### Record set
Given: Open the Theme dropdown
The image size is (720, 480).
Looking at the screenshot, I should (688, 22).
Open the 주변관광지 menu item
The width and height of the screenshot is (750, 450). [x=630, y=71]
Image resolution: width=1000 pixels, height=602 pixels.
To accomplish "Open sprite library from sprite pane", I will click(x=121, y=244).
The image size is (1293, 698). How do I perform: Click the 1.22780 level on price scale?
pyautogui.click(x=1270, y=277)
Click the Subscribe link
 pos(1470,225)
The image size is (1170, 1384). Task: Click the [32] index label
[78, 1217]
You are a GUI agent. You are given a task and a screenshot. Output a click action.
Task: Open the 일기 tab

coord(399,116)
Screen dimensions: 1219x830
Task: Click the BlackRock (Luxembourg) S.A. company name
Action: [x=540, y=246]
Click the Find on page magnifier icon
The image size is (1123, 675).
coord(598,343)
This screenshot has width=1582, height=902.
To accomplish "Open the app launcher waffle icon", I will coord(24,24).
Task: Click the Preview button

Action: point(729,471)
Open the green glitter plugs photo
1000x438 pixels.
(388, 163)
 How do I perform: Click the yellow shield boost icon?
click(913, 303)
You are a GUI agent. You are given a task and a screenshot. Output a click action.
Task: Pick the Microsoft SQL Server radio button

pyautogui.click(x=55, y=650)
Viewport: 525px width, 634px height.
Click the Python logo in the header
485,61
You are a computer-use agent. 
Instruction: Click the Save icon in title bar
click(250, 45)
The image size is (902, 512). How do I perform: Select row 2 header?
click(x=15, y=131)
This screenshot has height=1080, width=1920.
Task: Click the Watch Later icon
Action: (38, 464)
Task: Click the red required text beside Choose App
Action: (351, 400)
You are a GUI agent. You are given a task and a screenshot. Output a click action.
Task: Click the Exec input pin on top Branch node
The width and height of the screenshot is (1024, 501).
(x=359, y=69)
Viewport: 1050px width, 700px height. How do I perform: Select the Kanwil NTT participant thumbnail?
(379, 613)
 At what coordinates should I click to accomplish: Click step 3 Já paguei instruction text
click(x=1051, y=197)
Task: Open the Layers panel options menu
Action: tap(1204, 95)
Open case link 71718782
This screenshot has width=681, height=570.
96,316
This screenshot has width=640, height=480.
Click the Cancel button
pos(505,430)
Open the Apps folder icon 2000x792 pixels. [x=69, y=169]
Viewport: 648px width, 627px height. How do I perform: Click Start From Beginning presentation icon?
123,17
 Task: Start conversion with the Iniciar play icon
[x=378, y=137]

### Exercise objective
The full set of lines above should be retyped without a single change.

### Finished task
Given: Open the Theme dropdown
The image size is (720, 480).
Looking at the screenshot, I should (688, 22).
Open the 주변관광지 menu item
The width and height of the screenshot is (750, 450). [x=630, y=71]
Image resolution: width=1000 pixels, height=602 pixels.
To accomplish "Open sprite library from sprite pane", I will click(x=121, y=244).
The image size is (1293, 698). How do I perform: Click the 1.22780 level on price scale?
pyautogui.click(x=1270, y=277)
Click the Subscribe link
 pos(1470,225)
The image size is (1170, 1384). Task: Click the [32] index label
[78, 1217]
You are a GUI agent. You are given a task and a screenshot. Output a click action.
Task: Open the 일기 tab

coord(399,116)
Screen dimensions: 1219x830
Task: Click the BlackRock (Luxembourg) S.A. company name
Action: [x=540, y=246]
Click the Find on page magnifier icon
The image size is (1123, 675).
coord(598,343)
This screenshot has width=1582, height=902.
To accomplish "Open the app launcher waffle icon", I will coord(24,24).
Task: Click the Preview button

Action: point(729,471)
Open the green glitter plugs photo
1000x438 pixels.
(388, 163)
 How do I perform: Click the yellow shield boost icon?
click(913, 303)
You are a GUI agent. You are given a task and a screenshot. Output a click action.
Task: Pick the Microsoft SQL Server radio button

pyautogui.click(x=55, y=650)
Viewport: 525px width, 634px height.
Click the Python logo in the header
485,61
You are a computer-use agent. 
Instruction: Click the Save icon in title bar
click(250, 45)
The image size is (902, 512). How do I perform: Select row 2 header?
click(x=15, y=131)
This screenshot has height=1080, width=1920.
Task: Click the Watch Later icon
Action: (38, 464)
Task: Click the red required text beside Choose App
Action: (351, 400)
You are a GUI agent. You are given a task and a screenshot. Output a click action.
Task: Click the Exec input pin on top Branch node
The width and height of the screenshot is (1024, 501).
(x=359, y=69)
Viewport: 1050px width, 700px height. How do I perform: Select the Kanwil NTT participant thumbnail?
(379, 613)
 At what coordinates should I click to accomplish: Click step 3 Já paguei instruction text
click(x=1051, y=197)
Task: Open the Layers panel options menu
Action: tap(1204, 95)
Open case link 71718782
This screenshot has width=681, height=570.
96,316
This screenshot has width=640, height=480.
Click the Cancel button
pos(505,430)
Open the Apps folder icon 2000x792 pixels. [x=69, y=169]
Viewport: 648px width, 627px height. How do I perform: Click Start From Beginning presentation icon?
123,17
 Task: Start conversion with the Iniciar play icon
[x=378, y=137]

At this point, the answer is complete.